After spending about 20 hours in the dentist chair over several visits, my teeth are as good as new. Minus one extraction. All four of my wisdom teeth broke through years ago and never really caused me any pain (until recently) so they left them alone. In 24 hours, one of my wisdom teeth went from no pain at all, to debilitating agony and the surrounding gum being swollen with infection (abscess). While I will be in the dentist chair early in the morning, this experience made me think about how situations like this will be when there is no dentist.

We can do everything possible to our teeth in anticipation for the PAW, up to and including having all of them extracted and implants put in as a fore mentioned.

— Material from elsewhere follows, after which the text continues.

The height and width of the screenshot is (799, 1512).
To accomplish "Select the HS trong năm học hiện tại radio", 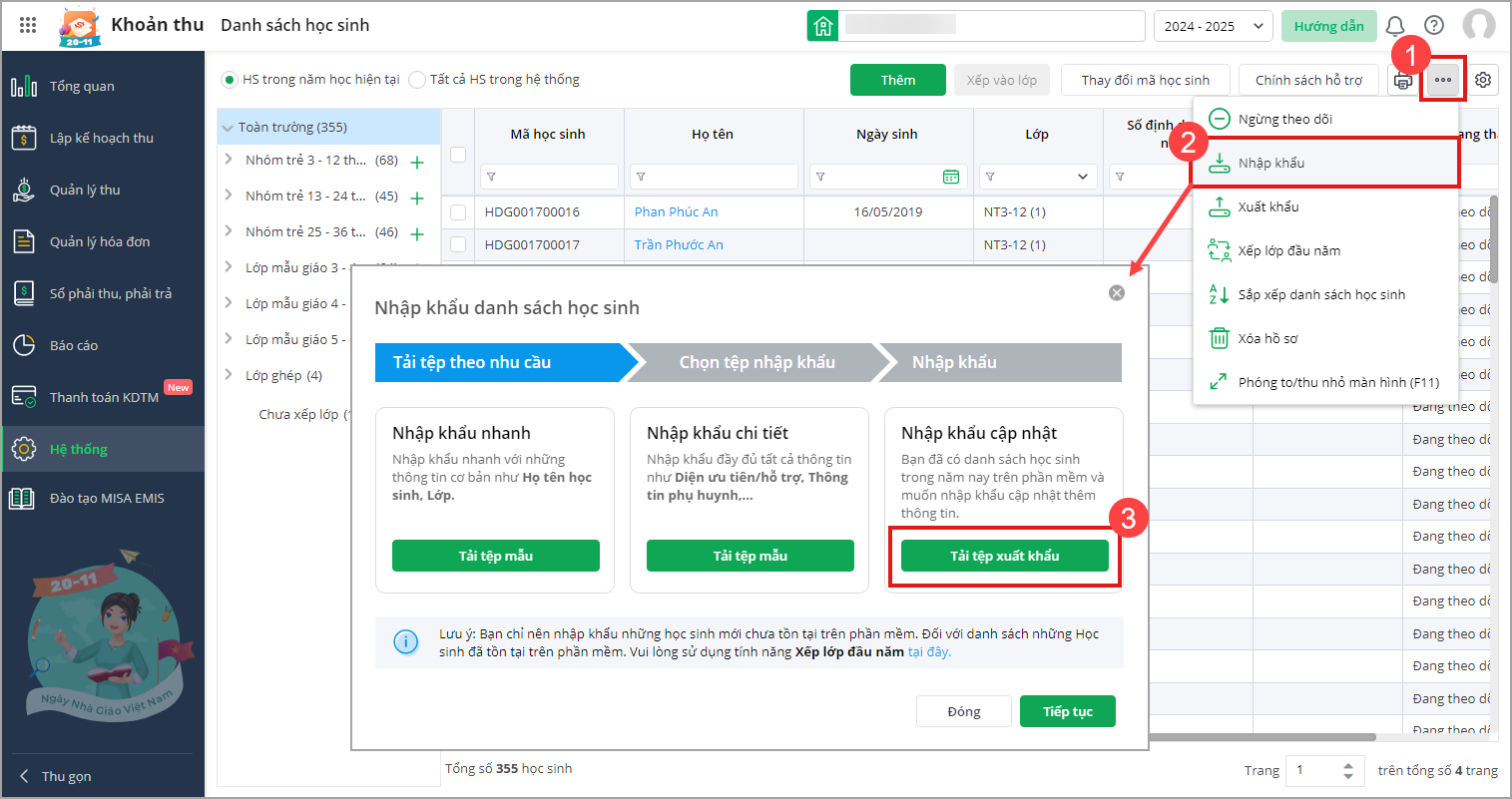I will point(230,80).
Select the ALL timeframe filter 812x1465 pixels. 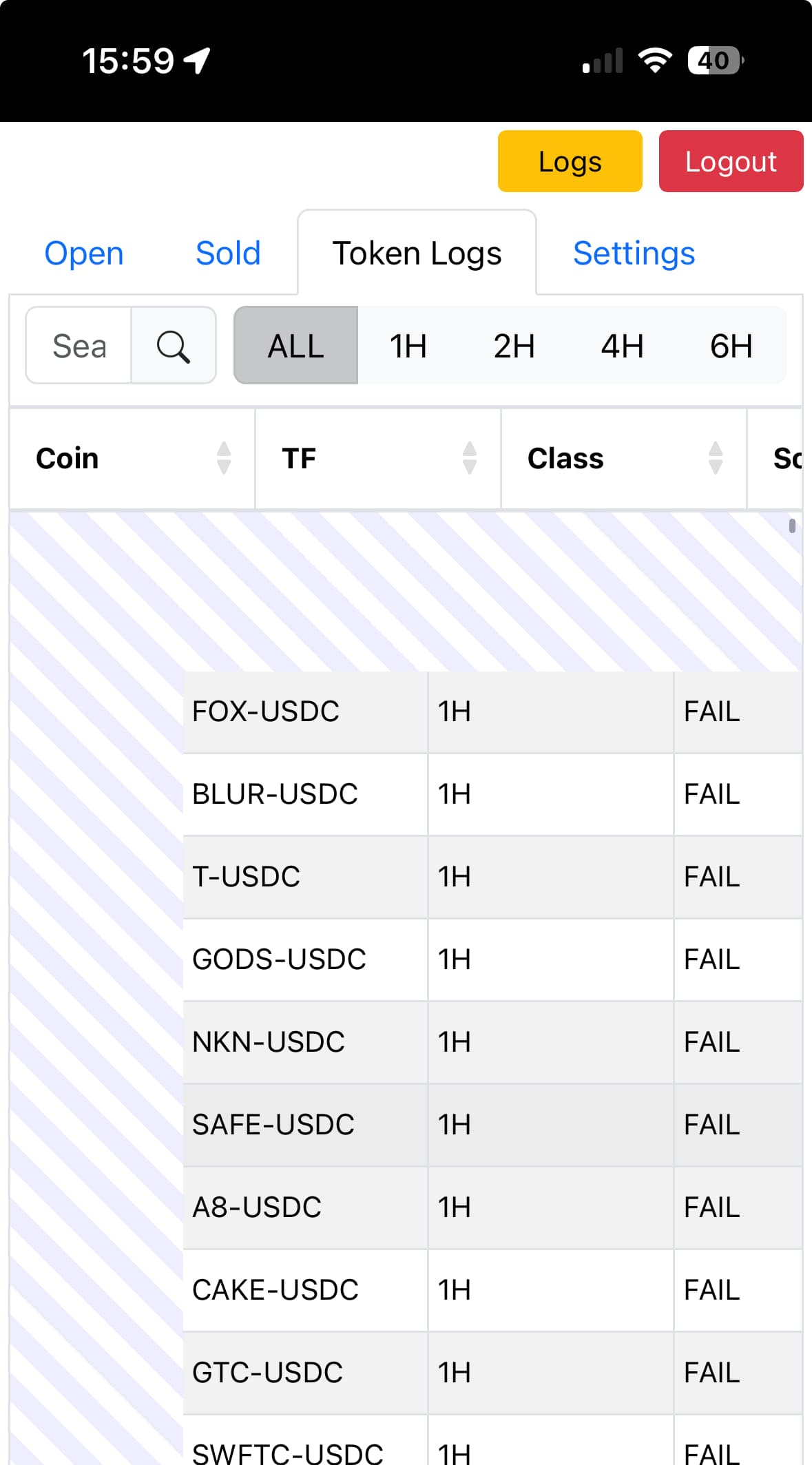(295, 346)
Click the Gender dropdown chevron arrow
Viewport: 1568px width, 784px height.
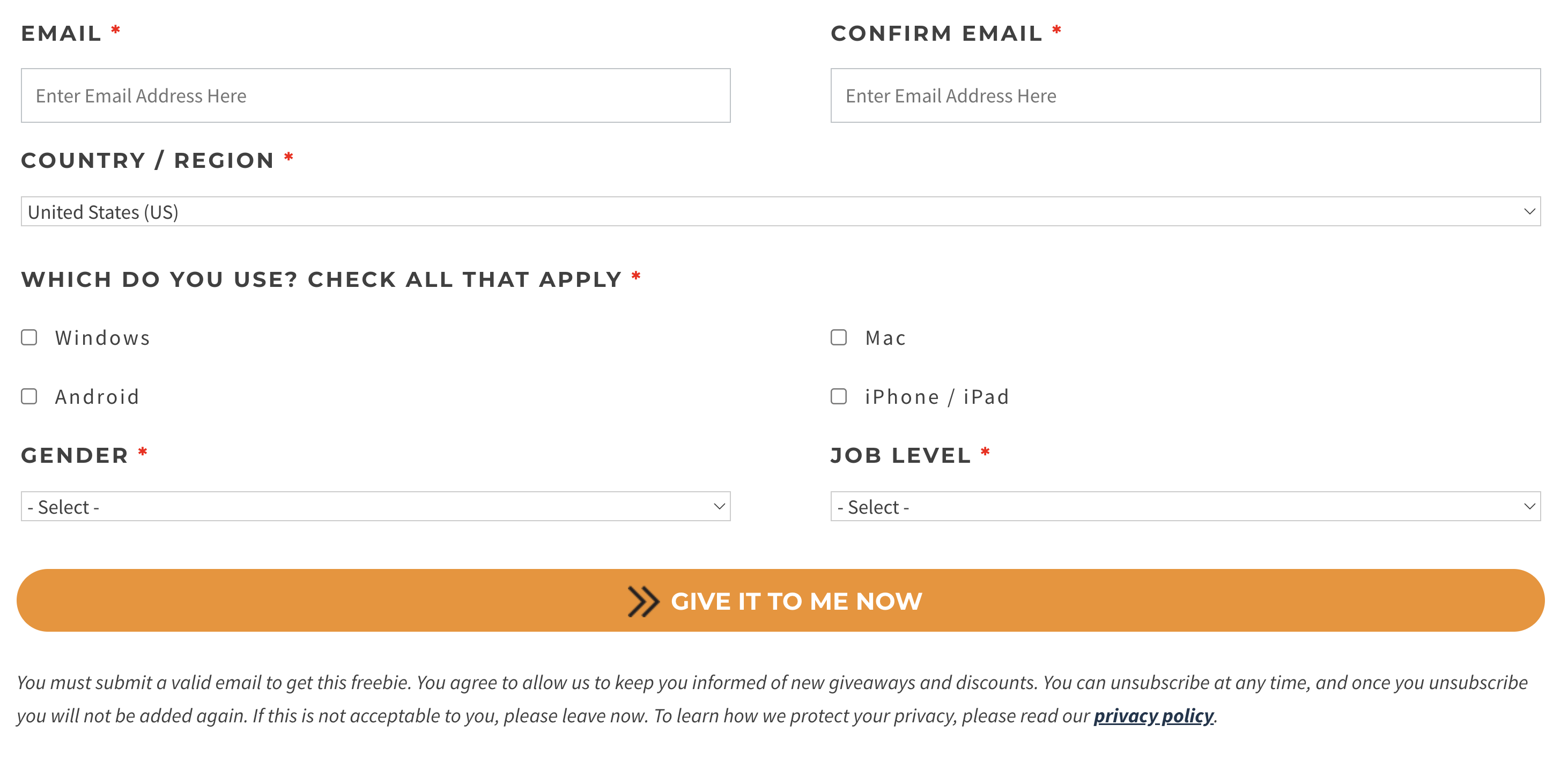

However, future generations post PAW as well as those of us that have pre-existing dental issues that were not as prepared will have to receive some sort of care.

Wisdom teeth specifically are an issue that affect even those of us with perfect dental health and to compound the problem, they grow in at different times for different people and can’t usually be extracted as easily as other teeth. From what I’ve read, wisdom teeth are meant to “replenish” the teeth that we’ve lost. Until the last century, it was normal for people to lose teeth, especially molars throughout life. So really, better oral hygiene has caused wisdom teeth to be a relatively new problem in that we no longer have the “extra room” in our mouths.

The only viable solution that I can see is the same as most other dental issues will be dealt with... extraction. Given the issues that come with removing wisdom teeth (Impaction, the roots being wrapped around the jaw bone, etc.) the best solution that I can come up with is to extract the molar in front of the wisdom tooth (known as “second molars”). Thereby allowing the wisdom tooth room to grow. In addition, the “second molar” will be an easier extraction.


Abscess


Impaction of wisdom teeth.

I've seen several "Dental Survival Kits" on the web but most consisted of little more than cotton pellets, tweezers, a dental mirror and some Motrin.

http://www.ssrsi.org/911/Medical/dentist.htm
This site had more information on the subject than I've found anywhere else. Including dental manuals.

I guess that the point to this rant is to remind everyone of the often over looked prep area of dentistry.